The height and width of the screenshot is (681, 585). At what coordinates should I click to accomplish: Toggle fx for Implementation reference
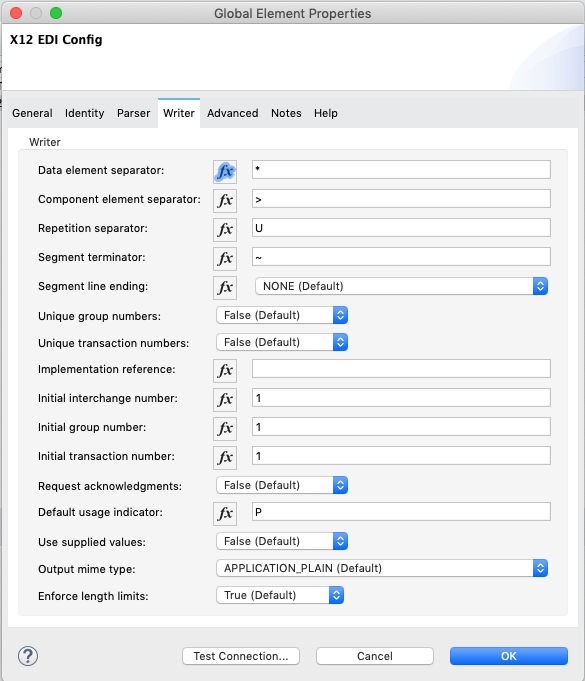click(225, 370)
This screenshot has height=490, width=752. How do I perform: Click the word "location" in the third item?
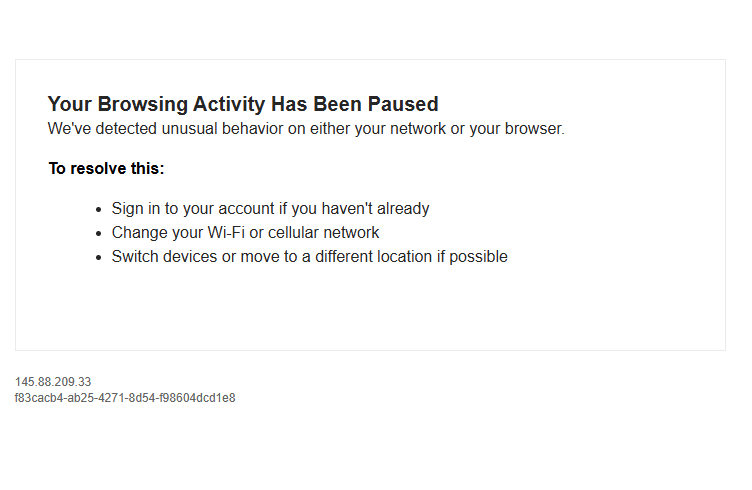[x=394, y=257]
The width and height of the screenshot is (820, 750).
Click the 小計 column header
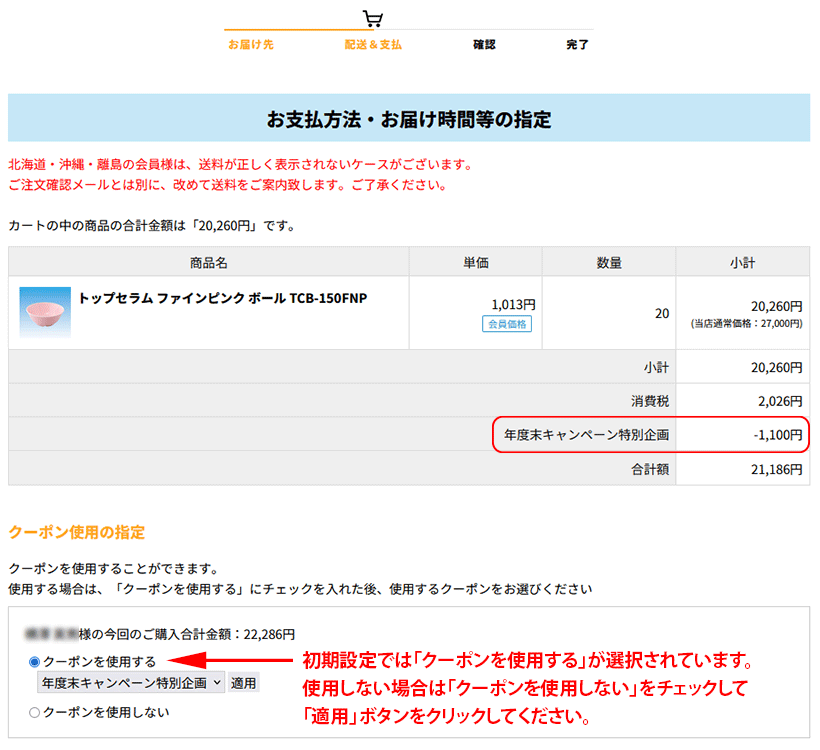click(x=742, y=261)
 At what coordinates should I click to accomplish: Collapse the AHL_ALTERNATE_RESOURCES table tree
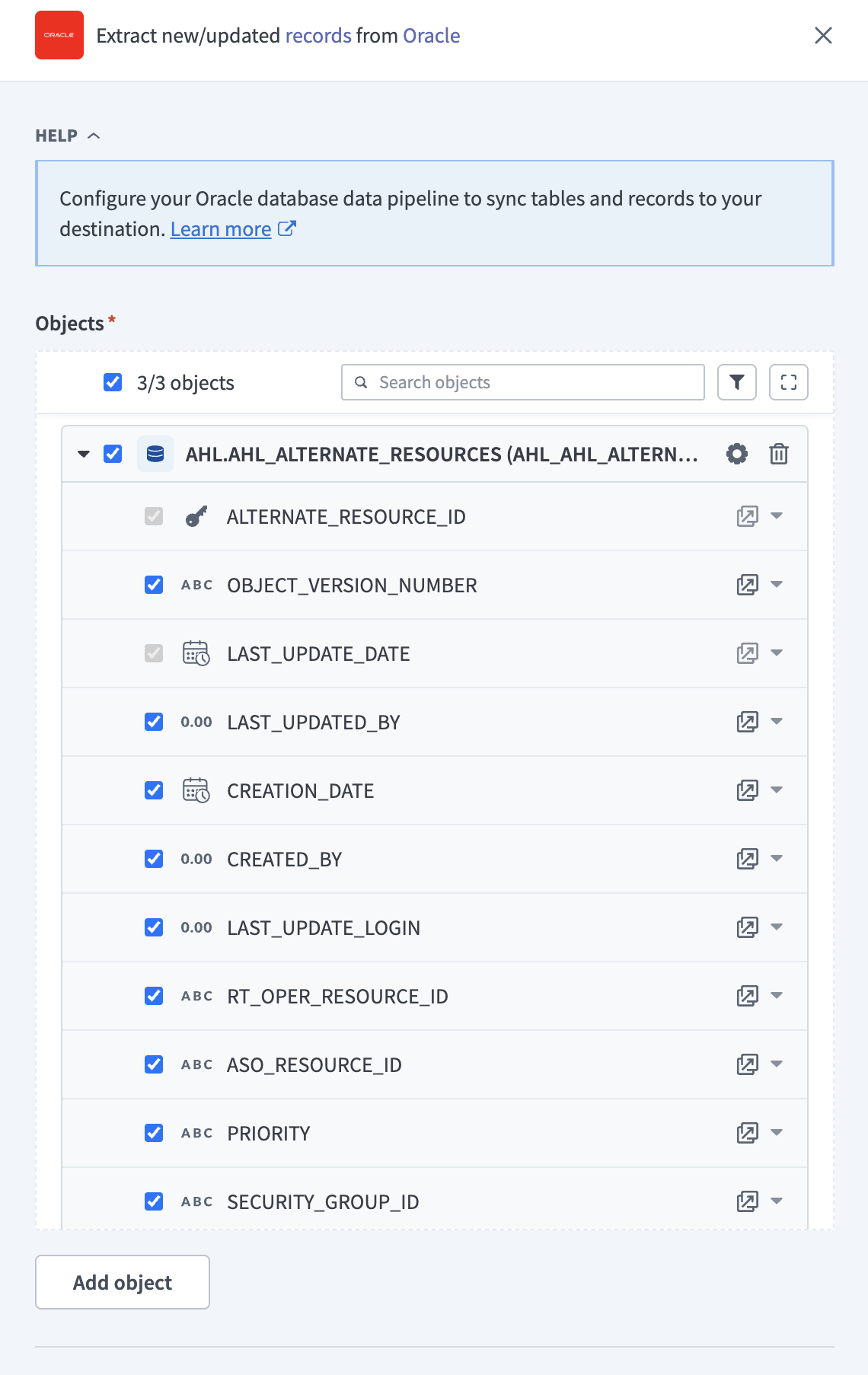84,455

········

*Task statement*. Copy the lines of the records, beginning where the line containing "The width and" appears and continuing through the final line, exactly and with no pictures.

*Reply*.
The width and height of the screenshot is (820, 750).
Click the 小計 column header
click(x=742, y=261)
 At what coordinates should I click to accomplish: Collapse the AHL_ALTERNATE_RESOURCES table tree
84,455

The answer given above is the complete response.